:: Supplied data ::

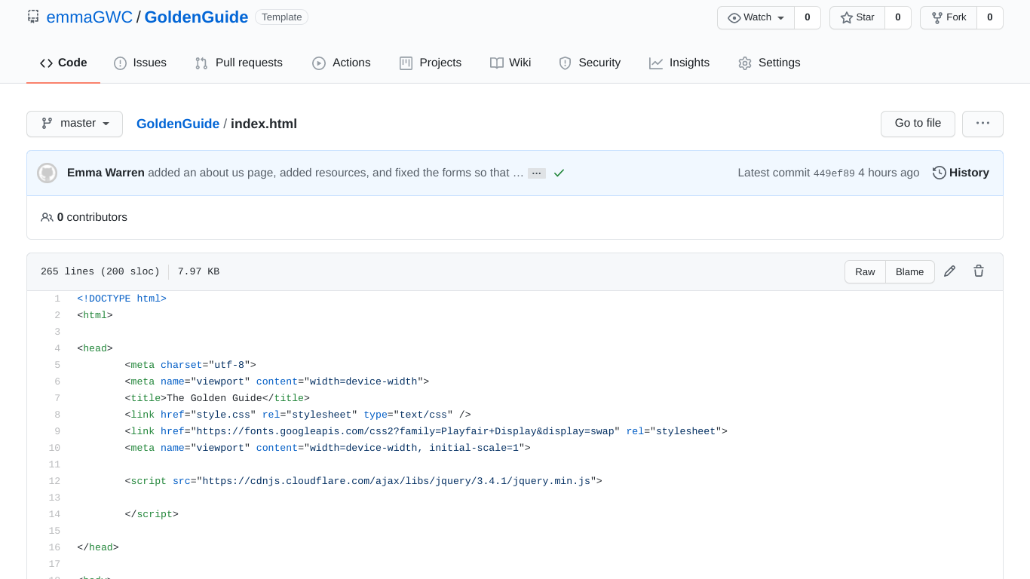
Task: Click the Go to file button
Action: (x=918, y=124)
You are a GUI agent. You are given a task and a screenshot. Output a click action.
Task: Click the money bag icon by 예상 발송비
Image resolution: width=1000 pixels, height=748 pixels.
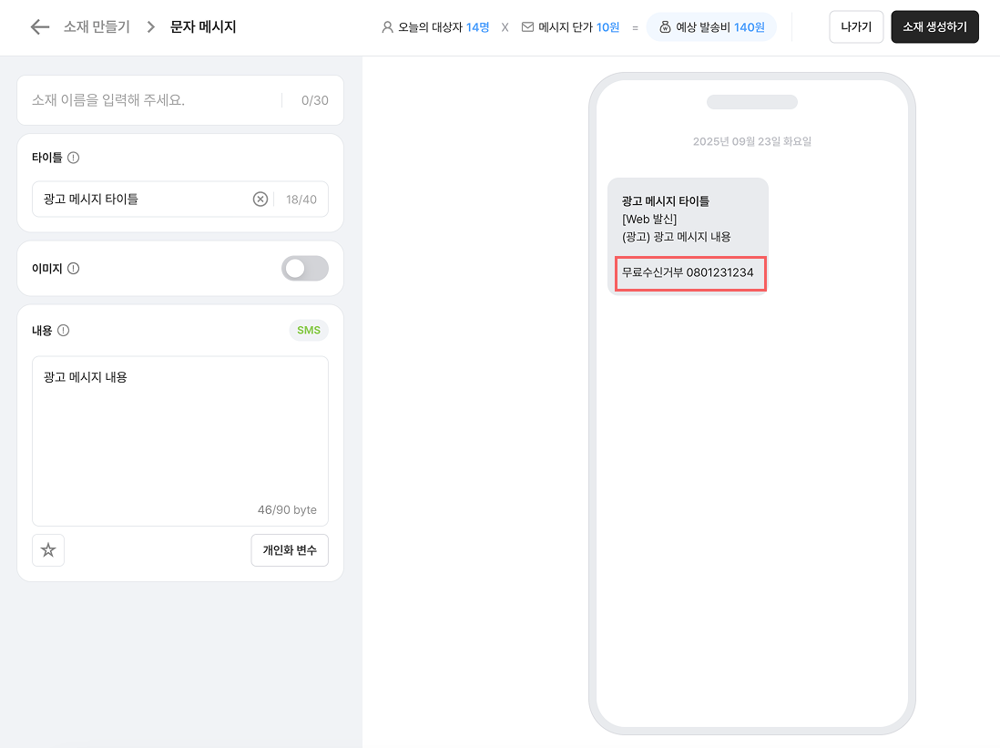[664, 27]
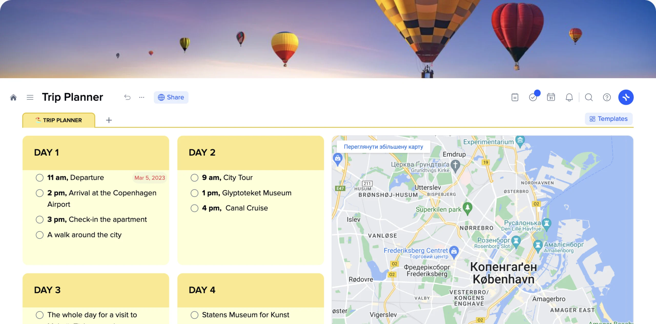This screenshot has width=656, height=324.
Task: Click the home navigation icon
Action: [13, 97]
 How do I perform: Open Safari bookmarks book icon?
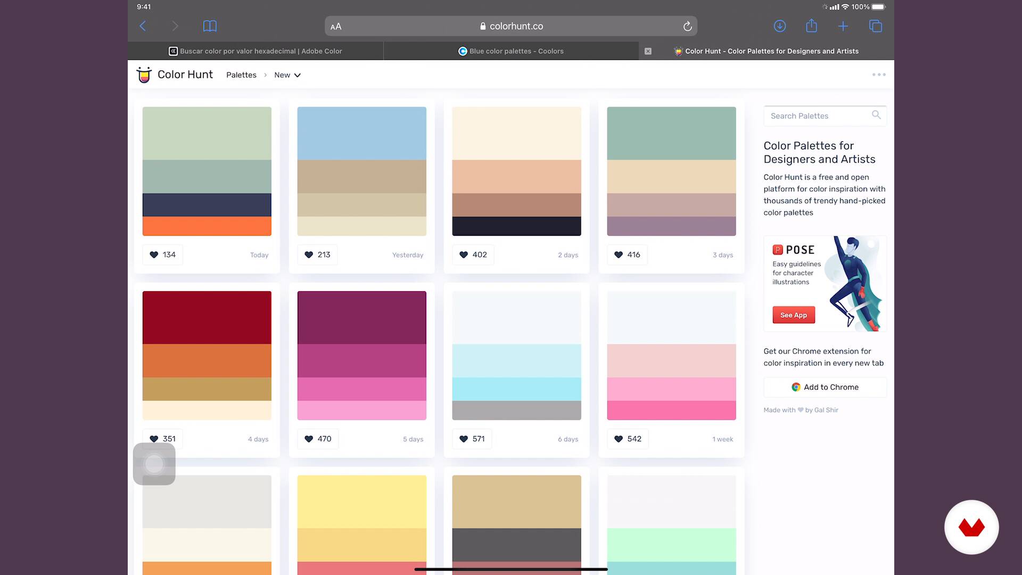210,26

:: Problem statement ::
Please swap "GUI agent" for "interface agent" throughout all of the material above, changing nothing else, and leave the pictures out of your version.

:: Solution for this problem ::
Task: Click the Go to file button
Action: (x=918, y=124)
You are a interface agent. You are given a task and a screenshot. Output a click action.
Task: Click the money bag icon by 예상 발송비
Image resolution: width=1000 pixels, height=748 pixels.
[664, 27]
This screenshot has width=656, height=324.
Task: Click the home navigation icon
Action: [13, 97]
 How do I perform: Open Safari bookmarks book icon?
210,26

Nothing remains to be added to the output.